China said it will let companies and individuals make investments overseas
for the first time, a policy shift that could temporarily ease immediate U.S.
pressure on Beijing to revalue its currency, the yuan.
The news comes ahead of Chinese President Hu Jintao's planned April 20 visit
to the White House. While the moves fall short of an outright increase in the
value of the yuan -- which the U.S. has called for -- the technical changes
could affect China's currency exchange-rate system and may strengthen the yuan's
value anyway.
The new investment rules from the State Administration of Foreign Exchange
allow professionals to buy overseas stocks and make investments outside of
China. The rules also let Chinese individuals buy at least $20,000 in foreign
currency each year, while companies will be able to hold more in foreign
currencies than currently allowed. The changes take effect May 1.

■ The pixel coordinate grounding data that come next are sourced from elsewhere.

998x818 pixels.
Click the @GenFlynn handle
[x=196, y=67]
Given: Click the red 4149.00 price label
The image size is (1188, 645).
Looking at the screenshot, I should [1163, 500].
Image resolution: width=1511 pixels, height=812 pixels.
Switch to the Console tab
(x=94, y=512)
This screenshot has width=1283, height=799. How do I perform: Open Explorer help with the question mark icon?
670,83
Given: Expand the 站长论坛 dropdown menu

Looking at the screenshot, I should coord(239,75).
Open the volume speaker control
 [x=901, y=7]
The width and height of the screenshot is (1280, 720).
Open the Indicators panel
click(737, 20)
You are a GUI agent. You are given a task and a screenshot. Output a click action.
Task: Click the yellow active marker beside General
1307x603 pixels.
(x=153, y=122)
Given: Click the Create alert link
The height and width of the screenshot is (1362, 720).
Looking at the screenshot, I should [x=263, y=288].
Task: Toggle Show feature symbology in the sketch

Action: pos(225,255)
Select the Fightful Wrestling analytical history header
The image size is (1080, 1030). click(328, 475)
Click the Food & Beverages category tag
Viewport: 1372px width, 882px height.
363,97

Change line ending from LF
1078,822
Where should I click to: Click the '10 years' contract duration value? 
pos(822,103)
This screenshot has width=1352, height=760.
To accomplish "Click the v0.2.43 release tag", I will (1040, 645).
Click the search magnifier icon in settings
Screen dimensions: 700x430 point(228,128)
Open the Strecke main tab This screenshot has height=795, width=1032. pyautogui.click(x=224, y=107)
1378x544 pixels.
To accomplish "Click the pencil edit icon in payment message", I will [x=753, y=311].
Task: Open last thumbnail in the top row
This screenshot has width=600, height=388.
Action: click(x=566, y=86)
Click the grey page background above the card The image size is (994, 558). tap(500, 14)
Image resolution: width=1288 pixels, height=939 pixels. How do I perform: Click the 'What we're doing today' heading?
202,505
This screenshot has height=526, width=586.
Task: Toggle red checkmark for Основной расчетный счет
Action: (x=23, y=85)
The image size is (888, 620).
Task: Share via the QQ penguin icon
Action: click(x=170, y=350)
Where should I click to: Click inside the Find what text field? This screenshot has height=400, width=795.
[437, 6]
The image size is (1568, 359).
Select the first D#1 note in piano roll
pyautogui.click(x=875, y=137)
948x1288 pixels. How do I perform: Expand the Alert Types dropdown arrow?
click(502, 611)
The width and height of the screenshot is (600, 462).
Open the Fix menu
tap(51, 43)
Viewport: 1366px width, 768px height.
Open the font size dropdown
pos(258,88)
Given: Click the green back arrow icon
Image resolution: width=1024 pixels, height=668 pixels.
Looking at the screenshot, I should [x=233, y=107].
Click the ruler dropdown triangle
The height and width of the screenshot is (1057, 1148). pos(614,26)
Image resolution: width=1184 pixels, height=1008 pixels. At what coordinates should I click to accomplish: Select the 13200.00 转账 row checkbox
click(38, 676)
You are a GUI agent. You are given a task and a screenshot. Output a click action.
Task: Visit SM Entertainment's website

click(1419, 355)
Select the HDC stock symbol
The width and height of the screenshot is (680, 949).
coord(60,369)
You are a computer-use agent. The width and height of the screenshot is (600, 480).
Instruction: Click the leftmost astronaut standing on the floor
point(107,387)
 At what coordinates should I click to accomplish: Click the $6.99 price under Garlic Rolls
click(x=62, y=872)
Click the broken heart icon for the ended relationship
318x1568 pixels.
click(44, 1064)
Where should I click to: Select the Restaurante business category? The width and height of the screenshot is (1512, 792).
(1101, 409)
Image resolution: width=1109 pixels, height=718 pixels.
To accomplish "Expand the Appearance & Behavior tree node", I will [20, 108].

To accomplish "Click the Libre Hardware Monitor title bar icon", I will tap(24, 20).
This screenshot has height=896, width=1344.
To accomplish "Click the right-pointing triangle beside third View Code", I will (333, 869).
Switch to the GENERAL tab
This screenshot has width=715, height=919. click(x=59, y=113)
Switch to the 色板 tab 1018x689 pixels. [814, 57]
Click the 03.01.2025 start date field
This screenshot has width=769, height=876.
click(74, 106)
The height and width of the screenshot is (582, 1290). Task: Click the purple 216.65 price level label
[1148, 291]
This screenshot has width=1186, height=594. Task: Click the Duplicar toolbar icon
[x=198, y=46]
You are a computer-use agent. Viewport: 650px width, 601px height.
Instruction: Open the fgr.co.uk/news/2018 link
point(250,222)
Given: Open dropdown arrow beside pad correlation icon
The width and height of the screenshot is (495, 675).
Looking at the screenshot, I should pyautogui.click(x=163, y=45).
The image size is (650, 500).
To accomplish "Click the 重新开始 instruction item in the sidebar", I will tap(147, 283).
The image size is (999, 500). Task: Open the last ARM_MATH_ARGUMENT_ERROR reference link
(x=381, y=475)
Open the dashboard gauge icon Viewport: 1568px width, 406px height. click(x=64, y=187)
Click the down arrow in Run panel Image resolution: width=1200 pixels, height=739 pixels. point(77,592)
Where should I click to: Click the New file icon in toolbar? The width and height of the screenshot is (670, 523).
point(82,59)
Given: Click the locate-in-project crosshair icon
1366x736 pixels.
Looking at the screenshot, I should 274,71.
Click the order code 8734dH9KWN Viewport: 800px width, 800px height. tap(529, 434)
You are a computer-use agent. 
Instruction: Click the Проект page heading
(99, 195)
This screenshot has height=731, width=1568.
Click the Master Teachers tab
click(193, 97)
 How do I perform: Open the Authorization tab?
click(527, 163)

The Treasury Department, the lead U.S. agency on currency issues, greeted the
announcement as a small step in the right direction. "What we're seeing is
constant, incremental reform," said Tim Adams, undersecretary of the Treasury
for international affairs. But, he added, the Chinese "still have a long way to
go, and we would urge them to speed up the pace."
America's strong
appetite for Chinese goods has created a large US trade deficit with China. A
stronger yuan would be a step toward addressing that imbalance by making Chinese
goods more expensive and US goods cheaper for Chinese consumers.
Foreign-exchange analysts said the move could represent the latest step in a
gradual move by China toward a more open, market-based currency. It follows
Beijing's decision last July to revalue the yuan and let it trade against a
basket of currencies, and a move in January to permit foreign banks to trade
yuan with each other, rather than using the government as an intermediary.
Many analysts expect the new rules will encourage Chinese investors to invest
some of their savings abroad in U.S. Treasurys, European bonds -- and perhaps
even into some foreign stocks -- because yields are higher than at home.
But analysts suggested that the amount of money flowing abroad was unlikely
to be enough to have a significant impact on currency values or in the stock or
bond markets receiving the Chinese money. "The foreign-exchange market is so big
it would take a large number of Chinese all sending money abroad over a short
period of time to have an effect," said Rebecca Patterson, currency strategist
at J.P. Morgan in New York.
Marc Chandler, a currency strategist at Brown Brothers Harriman, noted that
U.S. and other foreign companies continue to make big-ticket investments in
China, while hedge funds and other money managers are speculating on the
currency and investing in the stock markets. These money flows are seen as more
powerful than the potential new flows of Chinese money abroad.
Chinese authorities seem to be betting that the private sector's hunger for
those assets -- such as U.S. stocks and bonds -- will continue to prop up the
dollar. That would give China a ready response to U.S. political pressure: Blame
the market, not Beijing.
"To some extent, it's also hoisting the Treasury Department on the petard of
its own language about exchange-rate flexibility and market determination,
because it's saying, 'We're moving toward the market,' " said William R. Cline,
senior fellow at the Institute for International Economics, a nonpartisan
Washington, D.C., think tank.
It isn't hard to see why some Chinese money would head overseas. Though
China's stock markets have soared this year, they are rebounding from a
four-year sell-off and are considered highly speculative and risky compared with
more-developed markets abroad. Where China's one-year bank deposit rate has been
unchanged for years at 2.25%, Chinese investors could get yields of more than
twice that by buying U.S. or European government bonds.
While Americans and others in the developed world are
free to invest their money abroad or own foreign currencies, China is among
several emerging markets -- along with South Korea, India and Brazil -- that
have restricted the ability of individuals to invest abroad.